Ký hiệu phân loại: 616.831 *Alzheimer disease

Thông tin xuất bản: Switzerland : Frontiers in psychology , 2025

Mô tả vật lý:

Bộ sưu tập: NCBI

ID: 664954

INTRODUCTION: Recent developments in the field of social cognition have led to a renewed interest in basic and social emotion recognition in early stages of Alzheimer's Disease (AD) and FrontoTemporal Dementia (FTD). Despite the growing attention to this issue, only few studies have attempted to investigate emotion recognition using both visual and vocal stimuli. In addition, recent studies have presented conflicting findings regarding the extent of impairment in patients in the early stages of these diseases. The present study aims to investigate emotion understanding (both basic and social emotions), using different tasks with visual and auditory stimuli, to identify supramodal deficits in AD and FTD to provide a reliable tool to better outline their behavioral and emotional profile and useful instruments for their management. METHODS: Eighteen patients with AD and 15 patients with FTD were included in the study. Healthy control (HCs) subjects were recruited to obtain normative data for basic emotion recognition tests and social emotion recognition tasks. To evaluate basic emotion recognition, the Facial Emotion Recognition Battery (FERB) and the Emotional Prosody Recognition Battery (EPRB) were administered. To evaluate social emotion recognition, the Faux Pas (FP), Reading the Mind in the Eyes (RME), and Reading the Mind in the Voice (RMV) tests were employed. RESULTS: FTD patients performed significantly worse than HCs in most of the subtests of the basic emotion recognition batteries, where, instead, AD patients were significantly impaired only when required to match emotional facial expression in different individuals (subtask of the FERB). Moreover, FTD patients scored significantly lower in RME and RMV tests compared both to AD patients and to HCs.

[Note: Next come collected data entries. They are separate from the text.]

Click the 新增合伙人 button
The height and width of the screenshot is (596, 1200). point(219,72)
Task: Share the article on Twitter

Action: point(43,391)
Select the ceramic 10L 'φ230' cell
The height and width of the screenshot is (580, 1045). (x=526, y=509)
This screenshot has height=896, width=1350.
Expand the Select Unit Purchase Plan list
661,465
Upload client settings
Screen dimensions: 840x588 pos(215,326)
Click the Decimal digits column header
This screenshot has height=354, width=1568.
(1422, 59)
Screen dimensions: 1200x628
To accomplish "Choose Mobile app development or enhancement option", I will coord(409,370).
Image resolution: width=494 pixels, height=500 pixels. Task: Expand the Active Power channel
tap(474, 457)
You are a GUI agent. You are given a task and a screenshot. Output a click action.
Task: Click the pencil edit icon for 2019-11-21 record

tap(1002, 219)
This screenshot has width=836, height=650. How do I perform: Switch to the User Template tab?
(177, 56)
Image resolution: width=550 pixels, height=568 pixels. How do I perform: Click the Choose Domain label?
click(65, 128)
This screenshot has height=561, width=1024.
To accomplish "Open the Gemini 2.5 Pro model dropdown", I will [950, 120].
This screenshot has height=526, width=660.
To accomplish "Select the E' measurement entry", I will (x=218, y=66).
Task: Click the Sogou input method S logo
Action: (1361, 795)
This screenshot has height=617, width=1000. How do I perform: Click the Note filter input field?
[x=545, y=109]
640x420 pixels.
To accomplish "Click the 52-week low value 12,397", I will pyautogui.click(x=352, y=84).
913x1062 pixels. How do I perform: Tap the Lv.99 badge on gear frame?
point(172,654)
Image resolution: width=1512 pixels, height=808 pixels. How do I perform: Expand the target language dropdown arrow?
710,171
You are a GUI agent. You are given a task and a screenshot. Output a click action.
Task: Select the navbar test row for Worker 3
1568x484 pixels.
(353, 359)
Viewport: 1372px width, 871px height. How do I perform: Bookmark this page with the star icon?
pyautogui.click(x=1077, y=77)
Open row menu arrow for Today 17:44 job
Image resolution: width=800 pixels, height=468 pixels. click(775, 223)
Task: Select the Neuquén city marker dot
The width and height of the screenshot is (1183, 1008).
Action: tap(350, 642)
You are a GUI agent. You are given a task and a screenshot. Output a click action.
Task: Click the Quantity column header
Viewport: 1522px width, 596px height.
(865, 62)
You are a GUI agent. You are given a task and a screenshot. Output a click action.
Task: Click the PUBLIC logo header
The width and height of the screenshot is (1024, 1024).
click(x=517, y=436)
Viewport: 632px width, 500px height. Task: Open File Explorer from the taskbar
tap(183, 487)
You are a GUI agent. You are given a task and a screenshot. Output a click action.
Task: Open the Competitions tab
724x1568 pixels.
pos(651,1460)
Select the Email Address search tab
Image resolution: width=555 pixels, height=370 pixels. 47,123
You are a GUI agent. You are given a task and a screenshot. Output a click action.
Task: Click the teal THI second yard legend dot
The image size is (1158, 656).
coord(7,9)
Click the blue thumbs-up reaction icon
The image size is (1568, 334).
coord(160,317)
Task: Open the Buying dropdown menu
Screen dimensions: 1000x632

In addition, ADs were selectively impaired in RMV as respect to HCs. DISCUSSION: FTD patients showed deficits in emotion recognition, affecting both basic and social emotions, whether conveyed through facial expressions or prosody. This result may explain the well-known social behavioral difficulties observed in FTD patients from the early stages of the disease. The fewer and specific deficits in AD patients with comparable MMSE scores may be attributed to the mild degree of impairment, as these deficits may appear later in the progression of AD.